Return the lines below that contain "Twitter".

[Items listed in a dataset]
'''

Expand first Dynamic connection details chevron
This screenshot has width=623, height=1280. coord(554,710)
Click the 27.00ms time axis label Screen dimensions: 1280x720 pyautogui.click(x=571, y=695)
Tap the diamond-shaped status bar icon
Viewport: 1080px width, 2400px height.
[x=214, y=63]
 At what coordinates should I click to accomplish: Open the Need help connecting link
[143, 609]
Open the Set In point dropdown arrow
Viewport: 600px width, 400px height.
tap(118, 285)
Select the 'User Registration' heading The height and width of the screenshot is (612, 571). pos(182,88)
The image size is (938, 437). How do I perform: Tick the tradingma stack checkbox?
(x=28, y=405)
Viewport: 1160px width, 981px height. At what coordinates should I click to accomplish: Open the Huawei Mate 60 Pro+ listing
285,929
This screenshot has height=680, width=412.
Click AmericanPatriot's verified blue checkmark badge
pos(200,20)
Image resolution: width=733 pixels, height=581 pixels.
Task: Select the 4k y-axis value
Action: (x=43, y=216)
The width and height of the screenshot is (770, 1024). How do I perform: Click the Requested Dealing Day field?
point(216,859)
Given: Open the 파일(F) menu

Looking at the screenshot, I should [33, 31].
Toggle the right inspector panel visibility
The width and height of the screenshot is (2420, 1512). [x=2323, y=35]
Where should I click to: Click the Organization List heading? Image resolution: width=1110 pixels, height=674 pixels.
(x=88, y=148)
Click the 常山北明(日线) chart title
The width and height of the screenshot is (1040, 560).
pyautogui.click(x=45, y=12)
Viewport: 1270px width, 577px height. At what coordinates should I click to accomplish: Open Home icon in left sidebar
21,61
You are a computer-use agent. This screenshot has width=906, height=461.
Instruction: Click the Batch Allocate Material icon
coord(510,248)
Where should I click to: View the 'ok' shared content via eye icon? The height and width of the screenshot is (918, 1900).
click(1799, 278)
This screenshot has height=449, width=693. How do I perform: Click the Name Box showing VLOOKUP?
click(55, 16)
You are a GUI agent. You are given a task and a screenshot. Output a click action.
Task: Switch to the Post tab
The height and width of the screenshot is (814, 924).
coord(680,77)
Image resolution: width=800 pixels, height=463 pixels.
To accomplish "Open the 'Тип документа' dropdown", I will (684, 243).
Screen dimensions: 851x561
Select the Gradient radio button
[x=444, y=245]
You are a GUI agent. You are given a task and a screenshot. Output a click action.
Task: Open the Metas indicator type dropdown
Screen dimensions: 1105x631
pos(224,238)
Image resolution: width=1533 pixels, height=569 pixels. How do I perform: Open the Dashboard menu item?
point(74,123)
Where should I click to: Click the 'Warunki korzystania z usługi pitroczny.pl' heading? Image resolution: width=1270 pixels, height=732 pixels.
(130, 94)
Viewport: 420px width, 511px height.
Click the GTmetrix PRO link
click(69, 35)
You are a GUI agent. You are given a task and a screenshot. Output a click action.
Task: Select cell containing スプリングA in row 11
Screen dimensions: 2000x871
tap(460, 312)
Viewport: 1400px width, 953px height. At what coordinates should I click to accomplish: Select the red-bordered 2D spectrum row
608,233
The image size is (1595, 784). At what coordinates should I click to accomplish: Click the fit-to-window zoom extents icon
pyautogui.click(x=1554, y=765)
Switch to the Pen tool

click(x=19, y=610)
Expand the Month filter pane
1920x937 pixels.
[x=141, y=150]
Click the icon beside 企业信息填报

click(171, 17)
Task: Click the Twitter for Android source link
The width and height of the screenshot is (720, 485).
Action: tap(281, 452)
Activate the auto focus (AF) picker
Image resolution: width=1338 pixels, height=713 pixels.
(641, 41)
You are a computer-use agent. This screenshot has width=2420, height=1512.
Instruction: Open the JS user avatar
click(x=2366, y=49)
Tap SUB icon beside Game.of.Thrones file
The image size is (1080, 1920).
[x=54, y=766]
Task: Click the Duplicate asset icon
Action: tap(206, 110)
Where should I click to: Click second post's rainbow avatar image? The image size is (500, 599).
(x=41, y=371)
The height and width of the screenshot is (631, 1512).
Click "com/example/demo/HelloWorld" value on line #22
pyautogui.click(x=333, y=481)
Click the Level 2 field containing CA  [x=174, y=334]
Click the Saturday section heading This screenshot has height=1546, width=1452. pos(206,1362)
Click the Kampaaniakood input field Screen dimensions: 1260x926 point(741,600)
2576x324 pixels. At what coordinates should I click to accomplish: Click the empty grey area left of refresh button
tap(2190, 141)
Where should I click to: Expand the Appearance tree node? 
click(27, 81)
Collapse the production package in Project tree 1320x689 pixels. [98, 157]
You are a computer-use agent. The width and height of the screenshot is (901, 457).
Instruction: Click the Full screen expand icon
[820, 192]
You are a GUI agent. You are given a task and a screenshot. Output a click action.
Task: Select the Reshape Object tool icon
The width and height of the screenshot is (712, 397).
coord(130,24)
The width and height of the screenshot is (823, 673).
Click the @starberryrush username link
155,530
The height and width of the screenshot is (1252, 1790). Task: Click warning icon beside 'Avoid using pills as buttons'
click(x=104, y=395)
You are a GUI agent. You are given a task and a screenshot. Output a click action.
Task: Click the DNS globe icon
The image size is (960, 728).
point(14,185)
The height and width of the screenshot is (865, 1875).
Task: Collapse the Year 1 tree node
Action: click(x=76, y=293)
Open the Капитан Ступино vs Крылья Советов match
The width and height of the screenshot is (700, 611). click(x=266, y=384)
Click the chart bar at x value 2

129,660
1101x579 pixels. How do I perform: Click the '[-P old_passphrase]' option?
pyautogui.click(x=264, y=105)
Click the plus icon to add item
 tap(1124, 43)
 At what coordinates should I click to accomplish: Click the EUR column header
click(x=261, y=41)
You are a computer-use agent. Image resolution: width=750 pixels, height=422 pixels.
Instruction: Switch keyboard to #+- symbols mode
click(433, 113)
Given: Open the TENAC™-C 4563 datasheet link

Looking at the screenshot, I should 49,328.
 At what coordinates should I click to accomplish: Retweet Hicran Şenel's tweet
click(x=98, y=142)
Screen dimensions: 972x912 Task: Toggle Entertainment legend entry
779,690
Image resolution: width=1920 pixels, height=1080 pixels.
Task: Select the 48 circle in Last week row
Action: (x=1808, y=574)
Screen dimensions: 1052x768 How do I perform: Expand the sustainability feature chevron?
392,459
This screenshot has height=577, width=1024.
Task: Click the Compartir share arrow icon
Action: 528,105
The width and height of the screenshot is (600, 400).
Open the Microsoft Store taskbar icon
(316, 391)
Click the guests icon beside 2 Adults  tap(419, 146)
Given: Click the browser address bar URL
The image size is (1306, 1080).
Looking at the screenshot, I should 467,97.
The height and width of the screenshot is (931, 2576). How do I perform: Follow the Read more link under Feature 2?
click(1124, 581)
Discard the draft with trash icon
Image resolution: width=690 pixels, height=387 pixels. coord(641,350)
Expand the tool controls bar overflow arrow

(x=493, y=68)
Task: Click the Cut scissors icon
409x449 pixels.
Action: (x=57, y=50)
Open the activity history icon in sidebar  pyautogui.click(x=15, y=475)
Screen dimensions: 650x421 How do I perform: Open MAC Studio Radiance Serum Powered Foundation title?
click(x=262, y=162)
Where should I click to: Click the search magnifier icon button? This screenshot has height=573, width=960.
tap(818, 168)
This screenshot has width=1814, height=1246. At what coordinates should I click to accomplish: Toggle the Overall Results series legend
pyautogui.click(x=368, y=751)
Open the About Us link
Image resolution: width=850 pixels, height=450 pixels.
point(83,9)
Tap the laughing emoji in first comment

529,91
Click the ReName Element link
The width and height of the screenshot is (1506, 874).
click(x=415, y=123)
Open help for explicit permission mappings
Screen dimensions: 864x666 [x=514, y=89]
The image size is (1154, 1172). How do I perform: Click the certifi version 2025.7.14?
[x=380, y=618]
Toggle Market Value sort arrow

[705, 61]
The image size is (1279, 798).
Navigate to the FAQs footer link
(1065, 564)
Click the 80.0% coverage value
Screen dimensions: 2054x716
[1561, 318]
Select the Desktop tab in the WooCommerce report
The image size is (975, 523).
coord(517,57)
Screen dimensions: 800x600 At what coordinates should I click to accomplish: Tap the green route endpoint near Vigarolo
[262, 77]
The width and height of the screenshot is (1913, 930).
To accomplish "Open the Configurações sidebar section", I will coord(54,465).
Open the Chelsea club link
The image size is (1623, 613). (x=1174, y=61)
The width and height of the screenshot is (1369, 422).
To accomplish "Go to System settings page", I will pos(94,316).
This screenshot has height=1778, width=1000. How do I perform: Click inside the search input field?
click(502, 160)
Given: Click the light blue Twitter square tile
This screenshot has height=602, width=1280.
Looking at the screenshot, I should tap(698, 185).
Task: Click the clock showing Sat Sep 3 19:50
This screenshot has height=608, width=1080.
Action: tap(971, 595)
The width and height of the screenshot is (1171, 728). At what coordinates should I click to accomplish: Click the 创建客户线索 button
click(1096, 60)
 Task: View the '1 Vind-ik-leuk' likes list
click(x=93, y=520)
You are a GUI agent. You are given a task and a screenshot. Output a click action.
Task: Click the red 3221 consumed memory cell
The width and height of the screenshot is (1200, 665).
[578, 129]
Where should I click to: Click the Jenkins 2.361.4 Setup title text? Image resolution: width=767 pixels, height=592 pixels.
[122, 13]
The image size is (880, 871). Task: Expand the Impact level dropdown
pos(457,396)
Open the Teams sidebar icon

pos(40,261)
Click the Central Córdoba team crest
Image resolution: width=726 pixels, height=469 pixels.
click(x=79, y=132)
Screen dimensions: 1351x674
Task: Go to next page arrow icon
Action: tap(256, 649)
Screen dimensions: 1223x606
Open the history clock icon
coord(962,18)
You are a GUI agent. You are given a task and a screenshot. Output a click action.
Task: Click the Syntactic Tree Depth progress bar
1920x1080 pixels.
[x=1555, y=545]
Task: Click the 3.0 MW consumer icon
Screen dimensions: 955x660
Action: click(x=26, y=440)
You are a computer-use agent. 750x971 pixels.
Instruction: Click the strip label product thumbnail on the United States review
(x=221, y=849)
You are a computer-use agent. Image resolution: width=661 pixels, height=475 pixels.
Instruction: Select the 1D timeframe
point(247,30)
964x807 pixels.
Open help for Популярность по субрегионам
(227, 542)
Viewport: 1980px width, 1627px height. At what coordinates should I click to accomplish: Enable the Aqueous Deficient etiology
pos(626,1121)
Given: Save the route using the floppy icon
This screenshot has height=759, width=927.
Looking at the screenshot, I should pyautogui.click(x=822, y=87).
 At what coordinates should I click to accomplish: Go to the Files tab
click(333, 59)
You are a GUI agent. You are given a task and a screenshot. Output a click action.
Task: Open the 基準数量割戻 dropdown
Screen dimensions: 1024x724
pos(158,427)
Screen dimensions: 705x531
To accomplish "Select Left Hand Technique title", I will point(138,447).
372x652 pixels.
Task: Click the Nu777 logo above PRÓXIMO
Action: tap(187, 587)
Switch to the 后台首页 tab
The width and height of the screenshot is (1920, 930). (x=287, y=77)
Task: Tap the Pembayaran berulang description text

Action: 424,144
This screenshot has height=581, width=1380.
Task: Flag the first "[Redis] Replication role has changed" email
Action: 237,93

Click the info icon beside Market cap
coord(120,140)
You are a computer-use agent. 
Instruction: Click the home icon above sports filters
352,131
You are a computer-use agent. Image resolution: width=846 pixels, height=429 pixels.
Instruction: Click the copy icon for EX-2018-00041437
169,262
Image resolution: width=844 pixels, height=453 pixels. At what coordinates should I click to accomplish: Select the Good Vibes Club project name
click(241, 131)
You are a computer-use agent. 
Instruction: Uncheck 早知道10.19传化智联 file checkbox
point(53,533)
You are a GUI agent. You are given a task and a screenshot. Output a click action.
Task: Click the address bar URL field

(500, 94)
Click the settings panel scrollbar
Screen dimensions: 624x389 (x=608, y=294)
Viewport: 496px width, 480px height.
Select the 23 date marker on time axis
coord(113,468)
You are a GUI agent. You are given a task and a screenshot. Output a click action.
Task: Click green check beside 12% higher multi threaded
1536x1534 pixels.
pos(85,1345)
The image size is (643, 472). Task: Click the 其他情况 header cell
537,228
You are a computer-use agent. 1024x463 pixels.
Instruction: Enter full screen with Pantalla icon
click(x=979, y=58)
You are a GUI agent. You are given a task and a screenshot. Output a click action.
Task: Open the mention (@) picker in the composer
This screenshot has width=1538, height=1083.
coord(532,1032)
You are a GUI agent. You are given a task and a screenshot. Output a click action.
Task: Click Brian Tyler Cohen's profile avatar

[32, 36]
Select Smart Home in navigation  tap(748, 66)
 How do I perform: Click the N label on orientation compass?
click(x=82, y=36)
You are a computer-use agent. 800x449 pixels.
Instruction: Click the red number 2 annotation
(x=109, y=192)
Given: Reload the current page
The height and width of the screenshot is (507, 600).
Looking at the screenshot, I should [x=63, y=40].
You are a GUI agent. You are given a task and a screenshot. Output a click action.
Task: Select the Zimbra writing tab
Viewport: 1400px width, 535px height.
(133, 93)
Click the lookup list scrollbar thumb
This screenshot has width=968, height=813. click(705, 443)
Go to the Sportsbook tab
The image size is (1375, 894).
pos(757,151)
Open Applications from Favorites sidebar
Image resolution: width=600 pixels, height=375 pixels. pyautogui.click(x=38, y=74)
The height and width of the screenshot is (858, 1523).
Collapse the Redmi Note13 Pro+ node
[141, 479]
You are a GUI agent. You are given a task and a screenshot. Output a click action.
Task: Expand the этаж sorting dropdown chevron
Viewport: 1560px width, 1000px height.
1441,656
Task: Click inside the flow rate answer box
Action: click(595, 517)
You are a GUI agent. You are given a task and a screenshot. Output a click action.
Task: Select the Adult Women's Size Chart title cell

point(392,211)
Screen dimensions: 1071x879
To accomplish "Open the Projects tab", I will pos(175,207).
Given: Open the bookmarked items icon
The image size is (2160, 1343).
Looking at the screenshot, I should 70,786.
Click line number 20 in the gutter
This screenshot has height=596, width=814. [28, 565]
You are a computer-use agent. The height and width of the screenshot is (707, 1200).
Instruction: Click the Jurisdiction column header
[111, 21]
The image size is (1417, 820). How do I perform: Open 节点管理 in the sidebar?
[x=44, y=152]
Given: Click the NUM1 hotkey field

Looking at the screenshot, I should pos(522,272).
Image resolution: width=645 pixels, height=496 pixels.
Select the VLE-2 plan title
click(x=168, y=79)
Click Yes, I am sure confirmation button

'''

■ Answer section:
Task: Click the Twitter for Android source link
Given: Click the light blue Twitter square tile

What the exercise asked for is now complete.